The Arkansas Valley Hills ecoregion is underlain by Pennsylvanian sandstone and shale, and is lithologically distinct from Ecoregions 37b and 39. Ecoregion 37c is hillier than the Arkansas Valley Plains (37d) and less rugged than Ecoregions 36, 37a, and 38. Ultisols are common and support a potential natural vegetation of oak–hickory forest or oak–hickory–pine forest; both soils and natural vegetation contrast with those of Ecoregion 37b. Today, pastureland is extensive, but rugged areas are wooded; overall, trees are much less extensive than in neighboring Ecoregions 36d, 37a, and 38 but more widespread than in Ecoregions 37b and 37d.

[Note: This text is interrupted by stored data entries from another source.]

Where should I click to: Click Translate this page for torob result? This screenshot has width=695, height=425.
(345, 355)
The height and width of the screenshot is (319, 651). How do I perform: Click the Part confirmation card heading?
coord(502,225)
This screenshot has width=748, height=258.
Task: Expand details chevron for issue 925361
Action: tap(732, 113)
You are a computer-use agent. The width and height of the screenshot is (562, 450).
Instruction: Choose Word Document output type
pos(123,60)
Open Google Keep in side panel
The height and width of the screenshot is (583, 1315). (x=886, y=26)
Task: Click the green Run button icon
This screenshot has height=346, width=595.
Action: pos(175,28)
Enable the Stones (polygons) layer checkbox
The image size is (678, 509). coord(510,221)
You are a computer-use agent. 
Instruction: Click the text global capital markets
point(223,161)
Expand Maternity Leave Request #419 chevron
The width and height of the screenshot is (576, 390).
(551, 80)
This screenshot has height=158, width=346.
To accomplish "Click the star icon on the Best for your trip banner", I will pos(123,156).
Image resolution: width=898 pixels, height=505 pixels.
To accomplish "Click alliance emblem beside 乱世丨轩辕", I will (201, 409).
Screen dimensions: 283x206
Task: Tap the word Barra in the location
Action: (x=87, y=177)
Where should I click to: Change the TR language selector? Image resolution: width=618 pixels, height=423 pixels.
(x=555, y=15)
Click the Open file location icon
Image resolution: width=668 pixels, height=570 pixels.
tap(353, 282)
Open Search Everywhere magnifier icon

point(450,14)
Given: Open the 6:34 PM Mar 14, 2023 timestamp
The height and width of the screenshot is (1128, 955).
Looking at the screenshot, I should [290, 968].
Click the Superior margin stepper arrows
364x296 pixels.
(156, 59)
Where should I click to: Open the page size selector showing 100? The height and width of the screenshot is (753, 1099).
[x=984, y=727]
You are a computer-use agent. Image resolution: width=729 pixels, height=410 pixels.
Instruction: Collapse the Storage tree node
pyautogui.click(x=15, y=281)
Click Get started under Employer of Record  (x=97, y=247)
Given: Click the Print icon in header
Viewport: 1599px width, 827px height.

Poultry operations, livestock farming, and logging are important land uses. The region covers 2771 sqmi, entirely within Arkansas. Preserved examples of the ecoregion include Cove Creek Natural Area and Woolly Hollow State Park in Faulkner County and Big Creek Natural Area in Cleburne County.

===Arkansas Valley Plains (37d)===
The Arkansas Valley Plains ecoregion is in the rainshadow of the Fourche Mountains and was once covered by a distinctive mosaic of prairie, savanna, and woodland. Ecoregion 37d is mostly undulating but a few hills and ridges occur. Westward, Ecoregion 37d becomes flatter, drier, more open, and has fewer topographic fire barriers. Prior to the 19th century, frequently burned western areas had extensive prairie on droughty soils; scattered pine–oak savanna also occurred. Elsewhere, potential natural vegetation is primarily oak–hickory forest or oak–hickory–pine forest. Today, pastureland and hayland are extensive but remnants of prairie, particularly the Cherokee Prairie near Fort Smith, and woodland occur. Poultry and livestock farming are primary land uses. Cropland agriculture in the Arkansas Valley Plains is less important than in Ecoregion 37b, and wooded areas are not as extensive as in more rugged Ecoregions 36, 37a, 37c, and 38. Stream turbidity generally remains low except during storm events. The region covers 2084 sqmi in Arkansas and 1655 sqmi in Oklahoma.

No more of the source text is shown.